Conveniently, the thumbstick of the Nunchuk is used to move your player around, and it sits in just a spot conducive to holding a hockey stick - thumb-down with your left hand, if you shoot right, or vice-versa. Likewise, the Wii-mote's placement mid-way down the shaft give effortless access to the buttons thereon while maintaining a correct (albeit foreshortened) grip on the stick.
Thus equipped to control both player movement on screen along with actual stick flick and swing motions conveying on-screen stick control, shooting is as unaffected as it sounds: wind up like you're about to take a real slap shot, for example, swing away and bam, done on screen. It's best to be up and off the couch, of course, and within a wide, wide swath of empty space.
Body checking is just as intuitive: make a cross checking motion with your plastic contraption in hand (i.e. a two-handed pushing motion with stick in between to impart a bit of demoralizing pain in the process) and that's what comes off on screen, along with a bit of crunch and tumble if you hit your man right.
The actual game of NHL Slapshot is essentially a kid friendly version of the EA's high-definition hockey simulator, NHL 11 on PlayStation3 and Xbox 360, except with over-exaggerated hits where players literally go flying when you hit them, where flames come shooting out of the puck as it's slap-shotted at the goal, and where the tempo of any given matchup is clearly and permanently caffeinated.
Nevertheless, NHL Slapshot still provides a surprisingly robust NHL experience; there are still loads of skills drills, full playable seasons, exhibition games and the Stanley Cups playoffs to play, just like the big boy versions.

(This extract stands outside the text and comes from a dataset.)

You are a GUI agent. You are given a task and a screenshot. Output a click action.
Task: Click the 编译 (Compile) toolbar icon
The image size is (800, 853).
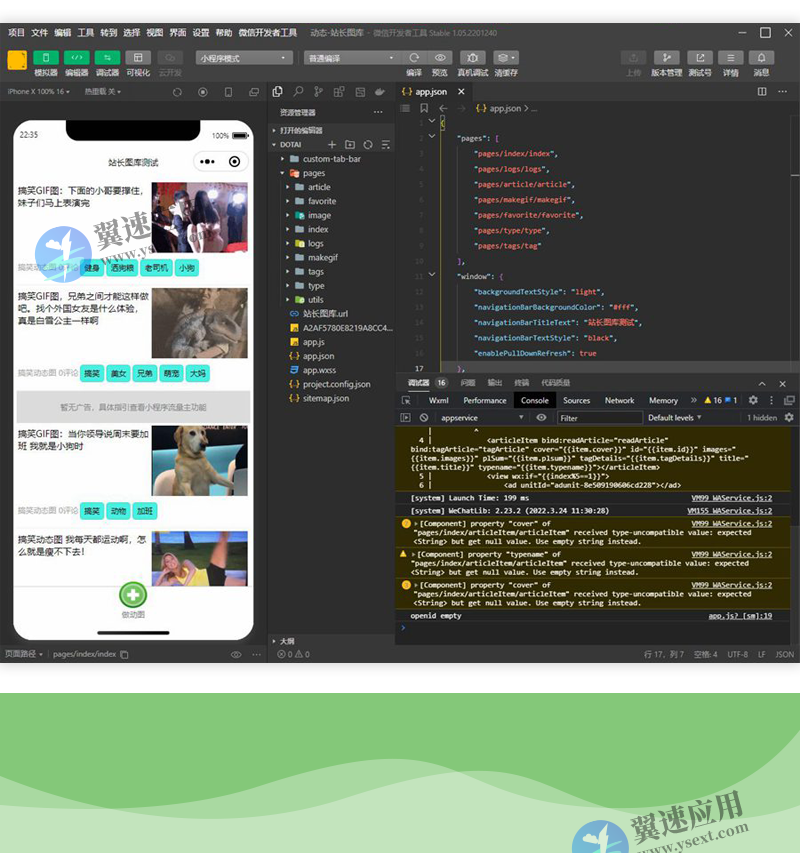pos(414,57)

Slapshot also features a clever take on the expected career mode, here dubbed Peewee to Pro mode where, as the name would suggest, you start out as a toddler in very-Minor hockey and work your way up to the pros. It's quite fresh and nicely novel - and, truth be told, playing as little kids on a backyard rink is just plain fun.
It's not all cookies and ice-cream greatness, however. NHL Slapshot is lacking in a couple of departments.
There's no online play, for one thing, which is not really surprising for a Wii game, but as the online component of most sports games these days is where the long-playing bang-for-the-buck resides, that it's missing in NHL Slapshot yet still commanding top retail pricing is a bit of a letdown. Like a consolation prize, you get a 99 cent plastic stick instead. And a picture of Wayne Gretzky on the box, probably another 99 cents right there. For Wayne, anyway. Just speculating, of course.
Secondly is the complaint/left-handed compliment in that once you've played with that aforementioned hockey stick peripheral, playing without it just sucks. This becomes all the more glaringly apparent if you have a friend over to play and realize the game only comes with one stick and someone will have to go without. Or you'll need to pony up another $15 for a second stick peripheral. For a game that's heavily marketed with never less than two people waxing ecstatic at either the fun found in the game or having Wayne Gretzky in their house, that EA ships the thing to accommodate just one player with no friends seems insulting. Actually, it's seems like your typical upsell, but the kiddies will probably only understand the suckiness of the conundrum.
It goes without saying, of course, that if you're going to rent NHL Slapshot, be sure to rent the stick along with it - and maybe a second stick if you happen to have a friend, which EA seems to doubt.
Buy it, however, and you're getting yourself a surprisingly fun and uniquely-Wii hockey game that should get you off the couch and breaking the chandelier for hours on end. Spend the extra dough on a second stick and it's double the pleasure, nicely offsetting the sting of being gouged fifteen hundred coppers for an extra hunk of plastic.